Uniform and Tunable Structural Colors based on Ultrathin Lignin Optical Coatings

TL;DR

This paper demonstrates a scalable method to produce vivid, tunable structural colors using ultrathin lignin films, which are environmentally friendly, mechanically robust, and capable of humidity sensing, offering a sustainable alternative to traditional pigments.

Contribution

It introduces a novel, scalable approach to generate tunable structural colors with lignin films, eliminating the need for nanoparticle synthesis or self-assembly.

Findings

Achieved uniform, tunable colors across the visible spectrum.

Lignin films show limited angular color shift and fast humidity response.

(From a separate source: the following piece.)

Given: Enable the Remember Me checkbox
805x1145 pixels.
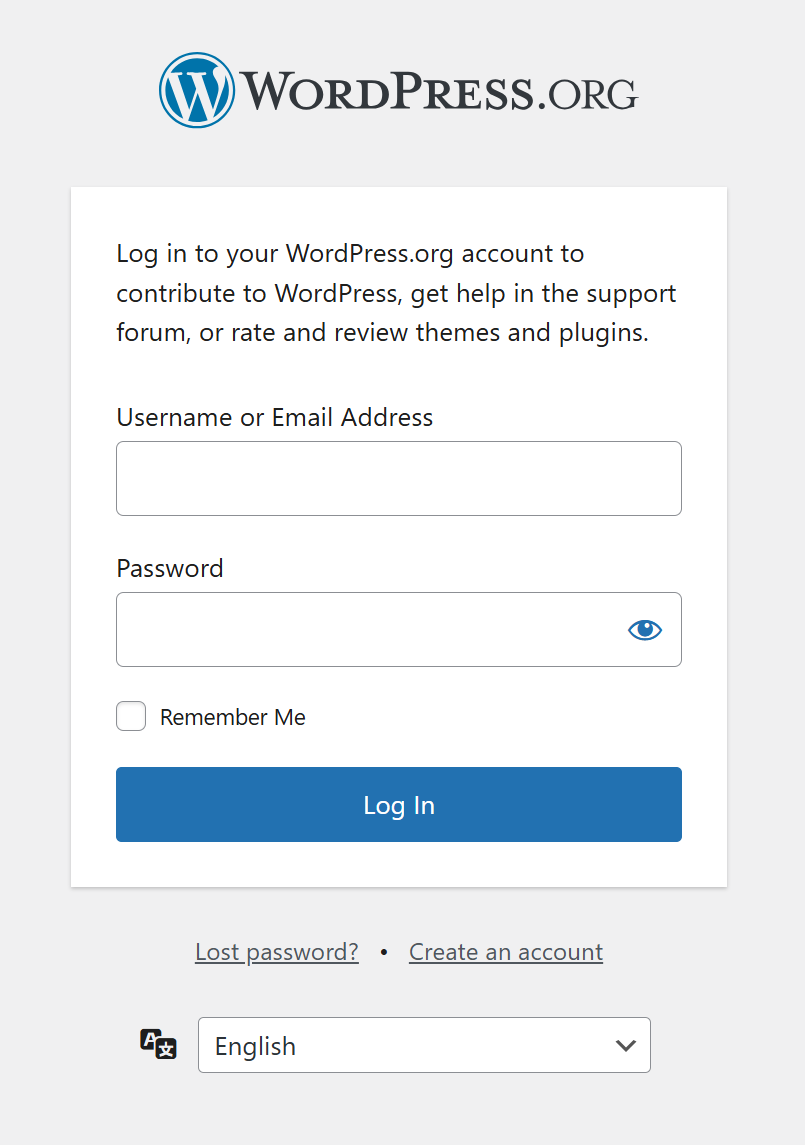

Spectroscopic analysis confirms interference-based color modulation.

Abstract

Structural coloration offers a sustainable and non-fading alternative to conventional pigment- and dye-based colorants. In this study, we present a scalable strategy for generating vivid, tunable structural colors using ultrathin films of industrial kraft lignin. By employing solvent fractionation to isolate a methanol-soluble lignin fraction, followed by spin-coating onto silicon substrates, we achieve highly uniform films with controllable thickness. The observed colors originate from thin-film interference and span the entire visible spectrum by adjusting lignin concentration and spin speed. Spectroscopic ellipsometry and transfer matrix modeling confirm that the interference is modulated by the film thickness. The lignin films exhibit robust mechanical properties, limited angular color shift, and fast, reversible optical response to humidity changes, enabling real-time environmental sensing. This approach circumvents the need for nanoparticle synthesis or self-assembly and highlights the potential of lignin, a widely available and underutilized biopolymer, as a functional photonic material for sustainable optical coatings and colorimetric sensors.